Auch gegen das Gefühl, man wäre dem*r Zahnärzt*in ausgeliefert, hilft Vertrauen. "Es gilt dem Patienten klarzumachen, dass er der Chef im Stuhl ist. Dass wir jederzeit ganz aufhören oder eine kurze Pause einlegen können. Wenn es erwünscht ist, kann man sich auch im Vorfeld ein Handzeichen ausmachen." Auch die wiederholte Frage, ob alles in Ordnung ist, sei wichtig. Damit könne der*die Patient*in bewusst ja sagen, zu sich selbst und zur Behandlung. Er*sie erinnert sich so selbst daran, dass er*sie freiwillig hier ist.

Das Gefühl der Hilflosigkeit entsteht auch dadurch, dass der*die Patient*in nicht sehen kann, was im Inneren seines Mundes passiert. Man sitzt mit geöffnetem Mund auf einem Stuhl, kann nicht sprechen und weiß nicht, was als nächstes passiert oder wie lange es noch dauert. Dagegen kann es helfen, wenn der*die Zahnärzt*in die Behandlung Schritt für Schritt miterzählt, oder mittels Spiegel oder intraoraler Kamera zeigt, was er*sie tut.

Ob und wie Zahnärzt*innen diese Methoden der Beruhigung einsetzen, bleibt ihnen überlassen. Denn während des Studiums oder der Ausbildung gibt es in der Regel keine spezielle Phobienschulung. Darum muss sich jede*r Zahnärzt*in individuell im Fortbildungsbereich kümmern. Es liegt also an uns selbst, eine*n passende*n Zahnärzt*in zu finden, der*die auf die individuellen Bedürfnisse eingeht. Tatsache ist, für jeden Angsthasen und jede*n Phobiker*in gibt es eine*n passende*n Ärzt*in.

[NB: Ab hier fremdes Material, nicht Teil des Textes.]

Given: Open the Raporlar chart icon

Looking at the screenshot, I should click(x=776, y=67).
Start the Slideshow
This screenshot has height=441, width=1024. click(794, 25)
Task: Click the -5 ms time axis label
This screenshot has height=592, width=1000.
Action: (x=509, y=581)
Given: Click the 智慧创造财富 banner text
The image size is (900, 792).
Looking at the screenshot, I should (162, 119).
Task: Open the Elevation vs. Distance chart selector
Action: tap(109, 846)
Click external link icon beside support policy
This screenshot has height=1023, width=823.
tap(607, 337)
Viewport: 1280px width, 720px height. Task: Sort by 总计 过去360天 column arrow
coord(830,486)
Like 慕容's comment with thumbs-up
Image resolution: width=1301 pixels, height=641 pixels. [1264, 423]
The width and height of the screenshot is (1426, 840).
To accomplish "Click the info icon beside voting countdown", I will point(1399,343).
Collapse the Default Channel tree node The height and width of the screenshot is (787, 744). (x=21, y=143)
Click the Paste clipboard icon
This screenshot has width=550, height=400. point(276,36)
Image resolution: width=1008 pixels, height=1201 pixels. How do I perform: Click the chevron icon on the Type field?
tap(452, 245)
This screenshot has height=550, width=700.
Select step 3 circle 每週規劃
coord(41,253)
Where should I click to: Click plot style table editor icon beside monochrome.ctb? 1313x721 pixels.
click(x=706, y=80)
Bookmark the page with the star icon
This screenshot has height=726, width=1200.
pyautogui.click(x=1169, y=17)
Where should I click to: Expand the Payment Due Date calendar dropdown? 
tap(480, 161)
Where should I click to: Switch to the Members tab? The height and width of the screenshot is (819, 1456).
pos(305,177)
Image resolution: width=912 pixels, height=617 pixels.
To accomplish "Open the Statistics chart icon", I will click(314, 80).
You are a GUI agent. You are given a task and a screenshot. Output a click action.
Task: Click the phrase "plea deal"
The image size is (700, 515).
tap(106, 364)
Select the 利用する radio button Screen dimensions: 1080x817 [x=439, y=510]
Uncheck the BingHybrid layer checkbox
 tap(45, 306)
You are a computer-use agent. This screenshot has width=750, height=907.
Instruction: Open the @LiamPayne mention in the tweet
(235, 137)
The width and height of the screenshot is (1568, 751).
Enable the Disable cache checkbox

Ja, die zahnärztliche Behandlung kann schnell schmerzhafter als andere Arztbesuche sein. Aber genau das ist auch der Grund, warum wir öfter regelmäßig dahin gehen sollten – um all das zu vermeiden, wovor wir später Angst haben könnten. Tun wir das nicht, fallen wir in einen Teufelskreis: aus wachsender Angst vor der Behandlung, wachsenden Schmerzen und der damit einhergehenden Scham und dem Verfall der Zähne.